Workplaces? Young want 'places to work'

Workplaces with row of desks as we know them today will eventually become redundant, says research from real estate firm CBRE.

Shifts in attitudes towards work will be accompanied by significant changes in the way workplaces are planned - in particular, younger employees say they will need to support staff health and well-being, said the report, which was released last October.

It interviewed 220 experts, business leaders and young people from the Asia-Pacific, Europe and North America, and focused on a vision of the workplace in 2030.

Young people said they envisioned the workplace of the future as one with "a wide variety of quiet retreat and collaborative settings", and the flexibility to choose a setting that best suited their work at that particular moment.
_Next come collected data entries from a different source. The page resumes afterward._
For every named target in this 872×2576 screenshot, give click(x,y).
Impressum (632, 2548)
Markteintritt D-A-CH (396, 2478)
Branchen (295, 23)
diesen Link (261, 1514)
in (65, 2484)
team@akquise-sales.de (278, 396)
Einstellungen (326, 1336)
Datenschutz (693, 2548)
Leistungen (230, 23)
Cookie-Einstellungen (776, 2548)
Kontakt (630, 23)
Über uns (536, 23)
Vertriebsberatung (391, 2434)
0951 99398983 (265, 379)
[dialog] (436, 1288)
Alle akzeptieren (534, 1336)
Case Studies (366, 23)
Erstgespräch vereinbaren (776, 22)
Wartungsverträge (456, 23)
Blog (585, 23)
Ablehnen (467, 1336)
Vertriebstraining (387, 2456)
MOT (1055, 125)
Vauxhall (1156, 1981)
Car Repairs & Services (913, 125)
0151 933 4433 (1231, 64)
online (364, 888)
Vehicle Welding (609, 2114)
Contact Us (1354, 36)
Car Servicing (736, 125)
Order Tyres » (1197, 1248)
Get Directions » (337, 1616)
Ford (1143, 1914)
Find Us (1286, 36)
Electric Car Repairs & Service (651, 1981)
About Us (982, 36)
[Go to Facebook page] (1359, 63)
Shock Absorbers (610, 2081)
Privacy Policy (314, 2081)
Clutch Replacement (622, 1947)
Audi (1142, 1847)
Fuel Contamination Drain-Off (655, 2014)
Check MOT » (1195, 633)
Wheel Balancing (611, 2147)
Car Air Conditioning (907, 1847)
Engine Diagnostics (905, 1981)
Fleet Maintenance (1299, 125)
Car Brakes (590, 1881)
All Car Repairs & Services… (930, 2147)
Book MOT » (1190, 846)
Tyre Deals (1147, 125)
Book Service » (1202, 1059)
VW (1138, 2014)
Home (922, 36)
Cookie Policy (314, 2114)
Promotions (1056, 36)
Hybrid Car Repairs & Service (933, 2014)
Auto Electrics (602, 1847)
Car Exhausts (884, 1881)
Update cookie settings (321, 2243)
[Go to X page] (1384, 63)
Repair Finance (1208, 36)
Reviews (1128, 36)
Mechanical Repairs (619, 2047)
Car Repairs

This is called activity-based working, which is about "places to work" rather than "work places".

According to the report, young workers in Singapore see the future workplace "more like a shopping mall", where employees will be able to "pick and choose places (to work) that represent not only functionally what you want to do, but also that represent what kind of person you are".

As people get more accustomed to working in multiple places within the office, they will also feel more freedom to work that way outside the corporate workplace, the report noted.

There are already an increasing number of knowledge workers who now work in coffee shops and other public places, as well as in co-working spaces.

"Corporations will need to decide to what degree they will let their staff work outside the corporate 'boundary' in these places, or alternatively to what degree these models need to be replicated within their own workplaces," CBRE said.